Pengelola kilang di dunia juga harus membayar lebih tinggi untuk mengamankan pasokan minyak mentah menengah, berat, dan asam yang diproduksi oleh Iran dan Venezuela. Kedua negara tersebut saat ini terkena sanksi oleh AS.
Namun, performa pasar keuangan sedikit tertahan oleh penurunan penjualan mobil di China pada Januari 2019 lalu. Kondisi ini mengerek kekhawatiran terhadap perekonomian terbesar kedua di dunia tersebut.
Beberapa pelemahan tersebut turut dirasakan di pasar minyak. Namun, sejumlah analis mengatakan tren harga minyak mentah saat ini tetap menanjak.

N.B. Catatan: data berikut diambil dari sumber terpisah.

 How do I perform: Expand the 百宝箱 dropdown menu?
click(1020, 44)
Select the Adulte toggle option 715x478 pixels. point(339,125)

“Banyak kemungkinan yang dapat berdampak pada harga minyak secara mendalam, coba pikirkan tentang Donald Trump yang tidak dapat diprediksi, Brexit, pembahasan perdagangan atau kenaikan produksi Libya dan/atau Venezuela yang akan terjadi pada akhirnya,” ujar Analis PVM Oil Associates Tamas Varga.
Menurut Varga, data terakhir mengarah pada pengetatan pasar sehingga harga minyak akan cenderung menanjak.
Beberapa analis mengatakan kenaikan terus menerus produksi minyak AS dapat menahan reli harga minyak saat ini.
Pekan lalu, laporan Baker Hughes mencatat perusahaan energi AS mengerek jumlah rig sebanyak tiga rig menjadi 857 rig. Sebagai catatan, kenaikan jumlah rig dapat menjadi indikator kenaikan produksi ke depan.
“Kami berpandangan kenaikan harga minyak saat ini berlebihan dan melihat potensi koreksi yang terus tumbuh” ujar Commerzbank dalam catatannya yang dikutip Reuters.
Menurut Commerzbank, fakta menanjaknya produksi minyak AS yang lebih tajam dari perkiraan sebelumnya saat ini masih diacuhkan.